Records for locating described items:
▶
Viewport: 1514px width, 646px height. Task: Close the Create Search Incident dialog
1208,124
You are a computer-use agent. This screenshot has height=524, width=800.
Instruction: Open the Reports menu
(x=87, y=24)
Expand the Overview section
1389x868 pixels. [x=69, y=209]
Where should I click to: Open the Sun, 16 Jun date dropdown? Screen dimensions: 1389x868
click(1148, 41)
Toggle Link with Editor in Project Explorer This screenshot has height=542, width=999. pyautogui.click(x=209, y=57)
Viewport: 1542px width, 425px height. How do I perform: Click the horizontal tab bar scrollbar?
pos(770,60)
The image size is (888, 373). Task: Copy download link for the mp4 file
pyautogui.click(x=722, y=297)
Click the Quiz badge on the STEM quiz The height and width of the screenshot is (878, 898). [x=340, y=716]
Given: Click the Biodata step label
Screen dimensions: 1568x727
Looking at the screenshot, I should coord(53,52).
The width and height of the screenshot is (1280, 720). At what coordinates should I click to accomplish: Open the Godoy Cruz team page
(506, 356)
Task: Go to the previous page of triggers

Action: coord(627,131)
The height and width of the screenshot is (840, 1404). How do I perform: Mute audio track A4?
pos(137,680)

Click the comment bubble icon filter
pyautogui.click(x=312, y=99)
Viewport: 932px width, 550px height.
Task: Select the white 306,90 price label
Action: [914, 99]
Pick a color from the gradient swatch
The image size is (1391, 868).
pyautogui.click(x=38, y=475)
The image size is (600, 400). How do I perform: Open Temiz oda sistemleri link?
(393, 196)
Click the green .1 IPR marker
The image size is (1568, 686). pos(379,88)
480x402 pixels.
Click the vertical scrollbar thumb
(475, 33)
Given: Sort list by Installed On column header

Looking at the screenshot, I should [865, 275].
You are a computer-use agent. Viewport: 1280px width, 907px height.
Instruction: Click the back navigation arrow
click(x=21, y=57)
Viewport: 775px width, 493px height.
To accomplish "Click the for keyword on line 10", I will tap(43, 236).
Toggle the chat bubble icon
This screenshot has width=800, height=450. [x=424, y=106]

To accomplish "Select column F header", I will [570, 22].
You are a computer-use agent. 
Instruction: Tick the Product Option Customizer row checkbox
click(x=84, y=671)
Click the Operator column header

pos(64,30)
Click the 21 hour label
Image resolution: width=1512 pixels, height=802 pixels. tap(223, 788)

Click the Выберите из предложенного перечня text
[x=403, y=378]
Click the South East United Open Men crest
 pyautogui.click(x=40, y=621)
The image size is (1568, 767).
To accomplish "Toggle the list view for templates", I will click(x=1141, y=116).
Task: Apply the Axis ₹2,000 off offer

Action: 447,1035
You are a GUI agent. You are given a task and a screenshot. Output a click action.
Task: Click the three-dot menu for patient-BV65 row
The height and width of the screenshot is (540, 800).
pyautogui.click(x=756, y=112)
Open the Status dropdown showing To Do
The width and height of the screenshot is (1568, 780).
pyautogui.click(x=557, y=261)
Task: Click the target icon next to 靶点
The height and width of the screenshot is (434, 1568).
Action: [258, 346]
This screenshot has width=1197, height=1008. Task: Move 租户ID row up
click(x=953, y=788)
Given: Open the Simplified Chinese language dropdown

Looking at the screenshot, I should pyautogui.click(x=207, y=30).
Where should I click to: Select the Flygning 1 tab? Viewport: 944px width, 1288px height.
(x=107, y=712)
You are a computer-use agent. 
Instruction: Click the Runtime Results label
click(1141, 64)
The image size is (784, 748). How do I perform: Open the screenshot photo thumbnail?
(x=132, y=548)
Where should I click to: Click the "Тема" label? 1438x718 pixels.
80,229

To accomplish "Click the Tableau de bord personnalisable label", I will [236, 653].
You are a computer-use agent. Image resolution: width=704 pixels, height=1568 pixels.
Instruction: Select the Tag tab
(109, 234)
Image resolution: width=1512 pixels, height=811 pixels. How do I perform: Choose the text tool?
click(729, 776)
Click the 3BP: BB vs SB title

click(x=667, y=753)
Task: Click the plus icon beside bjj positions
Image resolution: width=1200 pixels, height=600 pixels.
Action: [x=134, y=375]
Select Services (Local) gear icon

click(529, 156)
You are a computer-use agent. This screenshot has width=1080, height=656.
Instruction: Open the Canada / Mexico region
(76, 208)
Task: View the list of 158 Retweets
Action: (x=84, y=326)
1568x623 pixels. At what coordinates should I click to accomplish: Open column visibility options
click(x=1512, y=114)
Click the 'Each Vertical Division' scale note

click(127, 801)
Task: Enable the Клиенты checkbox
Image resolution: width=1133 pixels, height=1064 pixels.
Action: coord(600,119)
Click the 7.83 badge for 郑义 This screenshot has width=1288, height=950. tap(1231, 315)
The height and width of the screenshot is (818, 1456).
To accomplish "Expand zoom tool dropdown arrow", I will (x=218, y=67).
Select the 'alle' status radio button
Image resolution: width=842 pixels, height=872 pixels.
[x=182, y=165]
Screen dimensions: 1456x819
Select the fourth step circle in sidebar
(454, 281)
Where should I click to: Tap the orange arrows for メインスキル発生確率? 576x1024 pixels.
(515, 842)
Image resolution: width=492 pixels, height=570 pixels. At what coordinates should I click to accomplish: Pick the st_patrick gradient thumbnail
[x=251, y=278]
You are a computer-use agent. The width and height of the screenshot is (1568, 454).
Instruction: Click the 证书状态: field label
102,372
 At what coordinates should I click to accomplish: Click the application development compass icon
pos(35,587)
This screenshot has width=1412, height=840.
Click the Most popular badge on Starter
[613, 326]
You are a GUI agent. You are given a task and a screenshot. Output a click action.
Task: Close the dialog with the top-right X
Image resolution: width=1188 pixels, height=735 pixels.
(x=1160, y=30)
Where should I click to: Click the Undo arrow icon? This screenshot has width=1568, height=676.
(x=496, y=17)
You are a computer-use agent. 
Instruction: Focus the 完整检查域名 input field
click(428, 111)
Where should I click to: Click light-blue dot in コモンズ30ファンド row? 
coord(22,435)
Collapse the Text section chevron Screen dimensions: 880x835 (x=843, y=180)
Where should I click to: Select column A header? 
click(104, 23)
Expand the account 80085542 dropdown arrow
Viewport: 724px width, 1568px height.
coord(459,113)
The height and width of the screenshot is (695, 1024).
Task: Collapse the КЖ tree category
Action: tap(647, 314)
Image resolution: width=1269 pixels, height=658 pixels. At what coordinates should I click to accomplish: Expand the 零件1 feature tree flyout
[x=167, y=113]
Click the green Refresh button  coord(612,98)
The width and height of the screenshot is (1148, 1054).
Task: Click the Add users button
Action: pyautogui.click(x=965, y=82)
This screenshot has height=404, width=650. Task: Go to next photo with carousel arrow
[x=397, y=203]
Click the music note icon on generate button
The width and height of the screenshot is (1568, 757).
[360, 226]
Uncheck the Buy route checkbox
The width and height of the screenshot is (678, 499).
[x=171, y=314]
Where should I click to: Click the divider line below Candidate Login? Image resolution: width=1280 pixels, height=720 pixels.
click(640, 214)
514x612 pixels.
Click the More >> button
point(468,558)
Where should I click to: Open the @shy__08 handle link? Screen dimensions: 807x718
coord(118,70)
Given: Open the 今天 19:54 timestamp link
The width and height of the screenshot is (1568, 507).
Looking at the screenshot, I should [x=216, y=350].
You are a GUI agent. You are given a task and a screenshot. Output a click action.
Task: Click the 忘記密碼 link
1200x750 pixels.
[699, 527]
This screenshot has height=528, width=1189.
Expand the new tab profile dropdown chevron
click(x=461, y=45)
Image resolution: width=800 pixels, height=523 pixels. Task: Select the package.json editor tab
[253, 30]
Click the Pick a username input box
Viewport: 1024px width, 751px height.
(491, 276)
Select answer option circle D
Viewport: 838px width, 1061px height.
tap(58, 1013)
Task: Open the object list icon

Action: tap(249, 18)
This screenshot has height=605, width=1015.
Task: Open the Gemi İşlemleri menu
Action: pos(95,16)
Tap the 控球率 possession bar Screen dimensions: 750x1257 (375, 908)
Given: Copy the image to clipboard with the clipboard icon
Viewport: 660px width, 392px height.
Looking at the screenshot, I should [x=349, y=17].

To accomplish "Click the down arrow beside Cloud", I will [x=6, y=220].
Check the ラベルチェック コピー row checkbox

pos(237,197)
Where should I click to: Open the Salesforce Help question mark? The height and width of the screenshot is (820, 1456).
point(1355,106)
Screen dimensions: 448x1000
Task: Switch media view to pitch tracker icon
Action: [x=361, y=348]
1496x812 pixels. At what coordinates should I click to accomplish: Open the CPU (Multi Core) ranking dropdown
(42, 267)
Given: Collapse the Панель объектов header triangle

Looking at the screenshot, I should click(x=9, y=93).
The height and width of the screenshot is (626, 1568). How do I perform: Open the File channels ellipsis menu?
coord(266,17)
◀
> _What is being asked_
Return, verbatim, the data from the line containing "Tap the 控球率" up to and including the line containing "Looking at the screenshot, I should [x=349, y=17].".

> _Completed exercise_
Tap the 控球率 possession bar Screen dimensions: 750x1257 (375, 908)
Given: Copy the image to clipboard with the clipboard icon
Viewport: 660px width, 392px height.
Looking at the screenshot, I should [x=349, y=17].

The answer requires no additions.